Downtown Interconnects
This might be my naivate, but a recent Slashdot article brought to mind an idea I’d had back at a technology startup I used to work for.
The whole idea behind some of the basic technologies that the Internet is built on is that there is no center. But everyone who actually uses the Internet is a client of an ISP—they’re “downstream” from the “backbone.”
But the more I see and understand about how things work, the more I wonder why businesses in a metropolitan center don’t interconnect. A single dry pair with a T1 link between two businesses with competently configured routing would effectively give both businesses the benefits of a redundant network link.
If you had more businesses, and arranged the connections between them intelligently, you’d come to the point where only a complete failure of all links out of the business district would sever any of the participating businesses. Granted, we’re assuming mutiple carriers into the participant’s networks, and that their service agreements don’t prevent the plan…

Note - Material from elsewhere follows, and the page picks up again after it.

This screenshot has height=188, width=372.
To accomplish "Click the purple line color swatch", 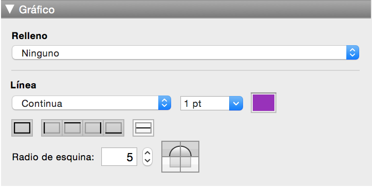I will point(264,103).
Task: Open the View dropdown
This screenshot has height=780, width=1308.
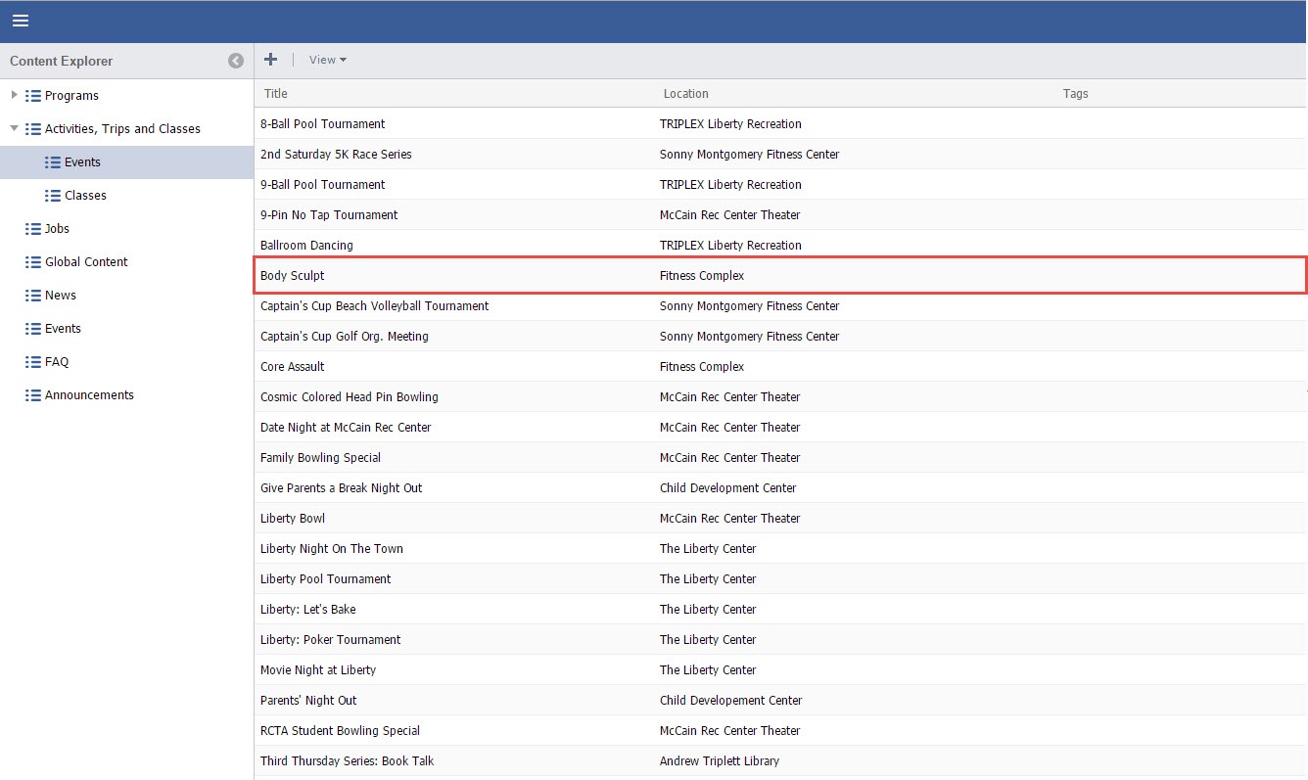Action: point(327,60)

And while technically, it would be quite feasible, commercially perhaps not. Consider how difficult it is to put together a simple peering agreement between two companies whose business it is to work with data networking. How do you seriously propose to arrange for a dozen businesses whose competencies lie outside that arena to arrange the transactions, much less manage the service. (Bringing in a broker company might or might not help.)
At some point this does become practical. When businesses are getting smaller, when each company does a particular thing and does it well, and they need to communicate quickly with the companies across town, not with the head office across the globe. When network links become faster, and more ubiquitus, and easier to come by. And that time might be coming soon.
At least, I’d like to see it.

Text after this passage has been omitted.